** Data for this exercise **
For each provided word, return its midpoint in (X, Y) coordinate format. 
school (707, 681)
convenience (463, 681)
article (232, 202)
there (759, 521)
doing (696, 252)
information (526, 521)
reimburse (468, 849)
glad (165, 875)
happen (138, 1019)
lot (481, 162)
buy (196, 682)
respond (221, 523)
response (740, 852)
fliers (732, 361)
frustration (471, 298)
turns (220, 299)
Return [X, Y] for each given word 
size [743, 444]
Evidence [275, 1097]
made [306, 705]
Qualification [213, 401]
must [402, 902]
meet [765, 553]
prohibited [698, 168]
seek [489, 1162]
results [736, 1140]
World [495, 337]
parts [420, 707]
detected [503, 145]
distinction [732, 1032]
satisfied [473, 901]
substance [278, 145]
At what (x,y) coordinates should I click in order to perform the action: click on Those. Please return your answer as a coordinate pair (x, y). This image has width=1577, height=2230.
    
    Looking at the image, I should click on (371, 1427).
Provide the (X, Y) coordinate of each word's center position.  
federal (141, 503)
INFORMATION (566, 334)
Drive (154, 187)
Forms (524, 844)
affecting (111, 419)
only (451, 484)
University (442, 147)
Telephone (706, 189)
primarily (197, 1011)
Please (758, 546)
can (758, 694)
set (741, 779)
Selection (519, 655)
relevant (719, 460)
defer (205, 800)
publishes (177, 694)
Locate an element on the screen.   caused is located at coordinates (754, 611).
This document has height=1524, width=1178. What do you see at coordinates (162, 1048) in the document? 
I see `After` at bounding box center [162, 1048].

** Goal **
Rewrite the rows from the line with "buy (196, 682)" to the line with "seek [489, 1162]", with the requests included and 43 added to every coordinate in the answers.

** Written response **
buy (239, 725)
respond (264, 566)
response (783, 895)
fliers (775, 404)
frustration (514, 341)
turns (263, 342)
Return [X, Y] for each given word 
size [786, 487]
Evidence [318, 1140]
made [349, 748]
Qualification [256, 444]
must [445, 945]
meet [808, 596]
prohibited [741, 211]
seek [532, 1205]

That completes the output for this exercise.